Installation

In this tutorial, we start from descriptor files to train ML dipole models of isolated methanol.

Installation overview

The package is composed of three part

command line interface to process DFT/AIMD data (written in python)
module to train ML models (written in python)
module to infer dipole moment using ML models (written in C++)

You can install the first two via python package installer pip, while we need cmake to install the last one.

Download

You can download the whole package via git

git clone git@github.com:dirac6582/MLWC.git
cd MLWC
git checkout develop

Please be sure to use develop branch. We define the root_dir as the root directory as

root_dir=`pwd`

for later convenience.

Install python packages

One may create a virtual environment through conda or virtualenv. Here, we show how to create a virtual environment named your_env using conda. Although we use conda for the virtual environment, we use pip for the package installation.

conda create -n your_env python==3.10
conda activate your_env
conda install pip
pip install --upgrade pip

Goint to the root directory of the package, you can install the package using pip.

cd $root_dir
pip install .

If the installation succeeds, you can execute various commands without additional path settings.

CPextract.py --help
CPtrain.py --help

These lines will print the help information.

Install C++ packages

Requirements

To install C++ packages, the following packages/commands are required.

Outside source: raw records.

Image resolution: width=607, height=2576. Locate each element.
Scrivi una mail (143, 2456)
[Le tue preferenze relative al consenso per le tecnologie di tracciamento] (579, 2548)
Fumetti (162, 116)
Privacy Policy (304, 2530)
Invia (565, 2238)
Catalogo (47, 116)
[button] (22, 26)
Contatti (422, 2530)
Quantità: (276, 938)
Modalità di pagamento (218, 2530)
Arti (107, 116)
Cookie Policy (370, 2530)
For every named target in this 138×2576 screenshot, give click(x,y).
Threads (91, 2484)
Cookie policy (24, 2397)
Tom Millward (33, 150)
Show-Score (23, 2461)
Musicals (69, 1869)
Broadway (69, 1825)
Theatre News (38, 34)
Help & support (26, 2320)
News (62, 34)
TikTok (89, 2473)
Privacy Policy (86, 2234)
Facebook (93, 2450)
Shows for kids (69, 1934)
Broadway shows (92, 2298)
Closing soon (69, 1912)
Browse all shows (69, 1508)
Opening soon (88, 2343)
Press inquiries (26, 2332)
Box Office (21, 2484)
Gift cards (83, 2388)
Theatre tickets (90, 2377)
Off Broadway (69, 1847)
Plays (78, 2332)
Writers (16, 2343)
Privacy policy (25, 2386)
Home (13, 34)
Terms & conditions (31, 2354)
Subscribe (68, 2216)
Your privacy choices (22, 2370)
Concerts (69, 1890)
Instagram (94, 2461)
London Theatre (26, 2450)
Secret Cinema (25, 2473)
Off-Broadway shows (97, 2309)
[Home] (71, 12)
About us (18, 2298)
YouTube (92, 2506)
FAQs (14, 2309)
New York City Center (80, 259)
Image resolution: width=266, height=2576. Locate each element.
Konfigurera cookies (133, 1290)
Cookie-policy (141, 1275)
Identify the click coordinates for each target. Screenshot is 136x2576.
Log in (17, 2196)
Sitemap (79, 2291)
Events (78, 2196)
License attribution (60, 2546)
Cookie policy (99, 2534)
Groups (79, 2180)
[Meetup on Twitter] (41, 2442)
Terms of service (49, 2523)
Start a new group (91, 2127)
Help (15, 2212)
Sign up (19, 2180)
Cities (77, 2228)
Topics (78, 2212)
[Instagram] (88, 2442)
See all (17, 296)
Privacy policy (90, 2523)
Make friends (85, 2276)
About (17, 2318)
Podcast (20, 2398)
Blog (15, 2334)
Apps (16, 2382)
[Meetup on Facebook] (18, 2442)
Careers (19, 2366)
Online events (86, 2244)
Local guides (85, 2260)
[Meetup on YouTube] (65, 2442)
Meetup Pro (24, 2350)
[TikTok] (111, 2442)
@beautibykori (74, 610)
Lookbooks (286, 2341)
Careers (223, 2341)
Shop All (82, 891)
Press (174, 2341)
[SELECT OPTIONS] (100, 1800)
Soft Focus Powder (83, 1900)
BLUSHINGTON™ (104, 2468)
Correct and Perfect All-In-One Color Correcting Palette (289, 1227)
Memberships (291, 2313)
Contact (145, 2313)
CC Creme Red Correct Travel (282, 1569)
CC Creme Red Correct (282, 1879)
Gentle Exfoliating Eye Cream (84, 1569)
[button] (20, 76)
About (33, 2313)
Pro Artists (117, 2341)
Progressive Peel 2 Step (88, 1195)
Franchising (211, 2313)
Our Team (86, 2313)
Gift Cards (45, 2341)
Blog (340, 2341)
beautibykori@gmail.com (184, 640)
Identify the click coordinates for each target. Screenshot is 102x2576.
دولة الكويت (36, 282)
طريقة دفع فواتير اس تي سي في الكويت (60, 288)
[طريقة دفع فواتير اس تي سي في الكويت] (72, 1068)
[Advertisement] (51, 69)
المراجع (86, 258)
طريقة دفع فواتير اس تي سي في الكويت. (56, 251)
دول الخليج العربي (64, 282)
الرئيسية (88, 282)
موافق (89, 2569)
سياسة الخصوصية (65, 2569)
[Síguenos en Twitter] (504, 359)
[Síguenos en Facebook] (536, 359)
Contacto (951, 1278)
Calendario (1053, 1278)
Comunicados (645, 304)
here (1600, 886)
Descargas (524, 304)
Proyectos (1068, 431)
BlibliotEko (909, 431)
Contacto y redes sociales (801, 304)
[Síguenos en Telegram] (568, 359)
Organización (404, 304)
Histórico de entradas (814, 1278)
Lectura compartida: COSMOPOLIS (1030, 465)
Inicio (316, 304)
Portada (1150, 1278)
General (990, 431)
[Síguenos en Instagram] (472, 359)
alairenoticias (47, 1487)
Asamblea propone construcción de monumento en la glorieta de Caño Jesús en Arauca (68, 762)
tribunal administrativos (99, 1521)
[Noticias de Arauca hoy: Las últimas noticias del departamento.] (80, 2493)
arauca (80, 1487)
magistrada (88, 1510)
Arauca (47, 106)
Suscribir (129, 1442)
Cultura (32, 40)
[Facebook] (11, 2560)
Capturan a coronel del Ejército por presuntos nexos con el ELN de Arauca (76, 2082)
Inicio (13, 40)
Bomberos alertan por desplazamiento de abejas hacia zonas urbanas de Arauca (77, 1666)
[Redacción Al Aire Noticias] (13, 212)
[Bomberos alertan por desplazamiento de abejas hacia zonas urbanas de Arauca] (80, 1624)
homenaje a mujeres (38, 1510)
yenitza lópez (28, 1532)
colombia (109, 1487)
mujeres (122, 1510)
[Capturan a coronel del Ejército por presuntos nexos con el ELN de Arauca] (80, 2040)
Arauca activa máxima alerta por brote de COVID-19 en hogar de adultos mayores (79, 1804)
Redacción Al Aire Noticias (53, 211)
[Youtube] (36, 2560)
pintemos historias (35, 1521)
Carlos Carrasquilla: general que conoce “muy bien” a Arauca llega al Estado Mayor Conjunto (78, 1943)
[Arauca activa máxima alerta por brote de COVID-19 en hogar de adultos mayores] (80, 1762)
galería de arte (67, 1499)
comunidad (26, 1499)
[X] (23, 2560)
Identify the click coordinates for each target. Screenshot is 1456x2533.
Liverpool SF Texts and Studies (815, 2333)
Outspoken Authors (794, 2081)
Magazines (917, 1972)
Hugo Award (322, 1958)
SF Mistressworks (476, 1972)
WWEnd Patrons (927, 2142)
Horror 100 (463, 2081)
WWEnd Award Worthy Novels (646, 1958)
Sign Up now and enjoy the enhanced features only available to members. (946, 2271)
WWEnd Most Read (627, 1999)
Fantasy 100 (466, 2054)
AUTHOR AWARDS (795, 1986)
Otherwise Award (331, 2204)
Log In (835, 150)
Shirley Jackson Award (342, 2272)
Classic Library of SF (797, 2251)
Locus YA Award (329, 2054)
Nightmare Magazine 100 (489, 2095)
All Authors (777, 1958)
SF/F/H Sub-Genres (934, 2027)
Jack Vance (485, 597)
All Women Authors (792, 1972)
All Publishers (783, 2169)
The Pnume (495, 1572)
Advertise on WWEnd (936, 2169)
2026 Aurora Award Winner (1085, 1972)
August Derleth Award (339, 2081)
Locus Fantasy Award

Eigen (https://eigen.tuxfamily.org/index.php?title=Main_Page)
libtorch (https://pytorch.org/cppdocs/installing.html)
RDKit (https://github.com/rdkit/rdkit)
Boost (https://github.com/boostorg)
cmake >= 3.27 (https://cmake.org/download/)
c++ compiler
openMP library

Boost is required by RDKit. Among them, libtorch, RDKit, and Boost should be automatically installed in the previous section with pip. Alternatively, you can build them from the source.

Check libtorch

If you successfully installed pytorch via pip under the virtual environment provided by conda, it is installed to

ls /path/to/your/conda/virtual/environment/lib/python3.10/site-packages/torch/

The directory depends on your python version. The exact path can be checked by executing the following python command.

python -c "from distutils.sysconfig import get_python_lib;print(get_python_lib())"

Libtorch libraries, headers, and CMake settings are in

# pytorch root directory (depends on your system)
pytorch_root=${CONDA_PREFIX}/lib/python3.10/site-packages/torch/

# shared libraries
ls ${pytorch_root}/lib

# header files
ls ${pytorch_root}/include

# CMake settings
ls ${pytorch_root}/share/cmake

Basically, ${CONDA_PREFIX} points to the root directory of the virtual environment.

Install Eigen

Eigen is a C++ template library for linear algebra: matrices, vectors, numerical solvers, and related algorithms. It is a header-only library, so you only need to download and include the header files in your project. You can download Eigen from gitlab as follows.

cd /path/to/where/you/want/to/install/eigen
git clone --depth 1 https://gitlab.com/libeigen/eigen -b 3.4.0 eigen-3.4.0

Or you can download the tarball from the official website (https://eigen.tuxfamily.org/index.php?title=Main_Page).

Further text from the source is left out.